▶ Description of the task: Quote the data below word for word, starting at the line that contains "Task: Select gmina" and ending at the end of the data. Leave the pictures out of your answer.

▶ Collection entries:
————————

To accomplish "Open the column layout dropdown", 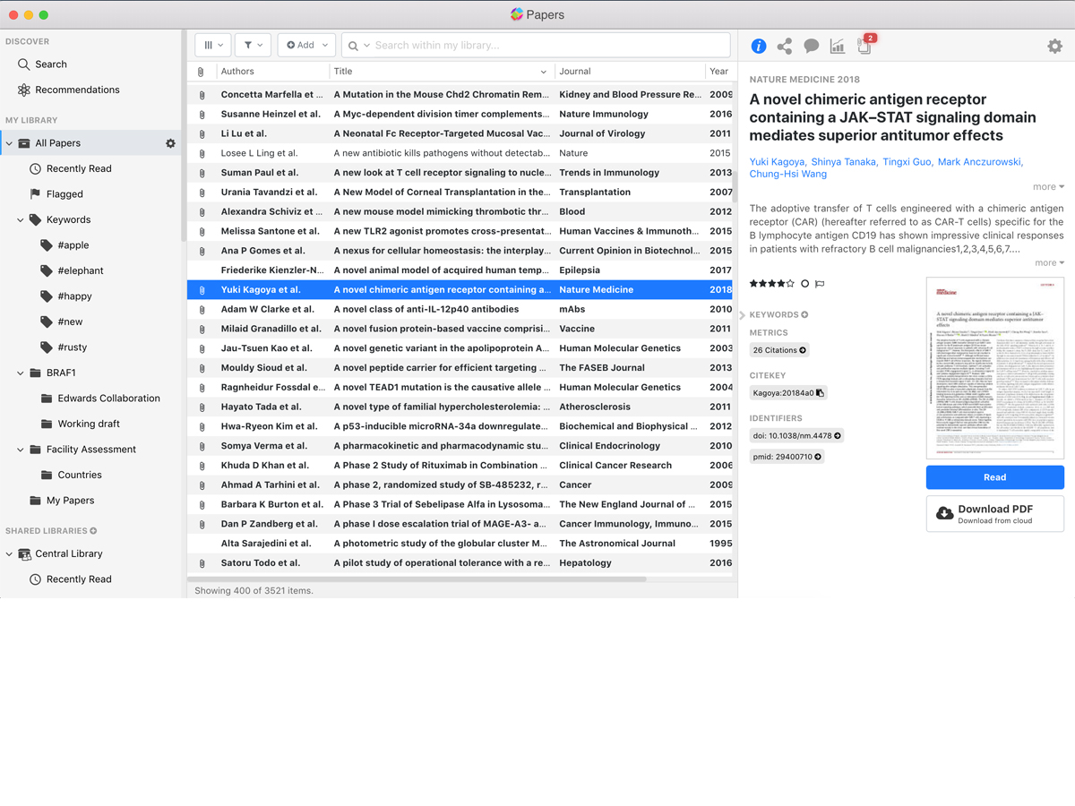I will click(x=213, y=45).
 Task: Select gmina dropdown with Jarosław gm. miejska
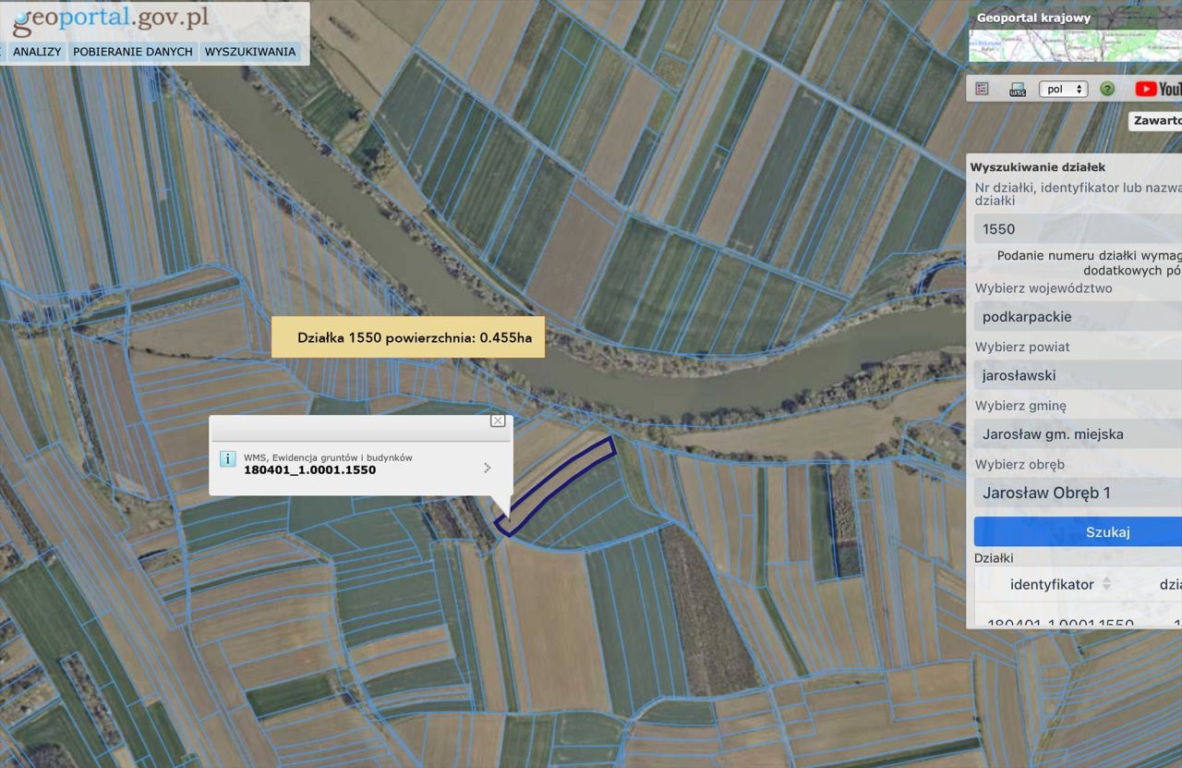click(x=1077, y=434)
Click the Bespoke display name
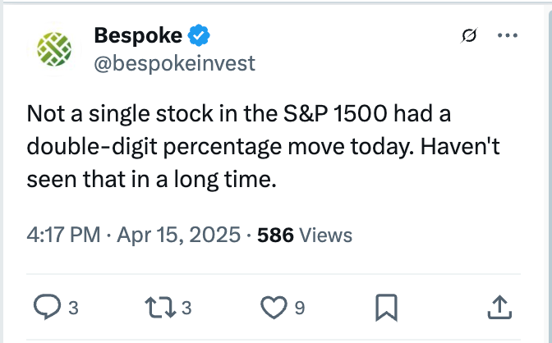The image size is (552, 343). [138, 35]
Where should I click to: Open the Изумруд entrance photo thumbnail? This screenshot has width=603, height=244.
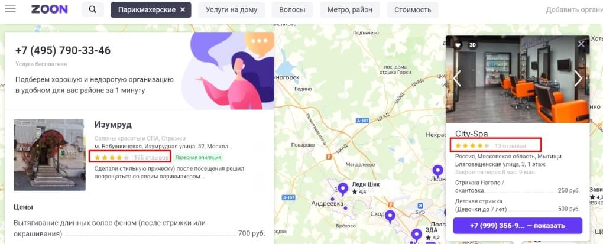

————————

▶ Task answer:
 Task: Select gmina dropdown with Jarosław gm. miejska
click(x=1077, y=434)
Click the Bespoke display name
The image size is (552, 343). [138, 35]
Where should I click to: Open the Изумруд entrance photo thumbnail? This screenshot has width=603, height=244.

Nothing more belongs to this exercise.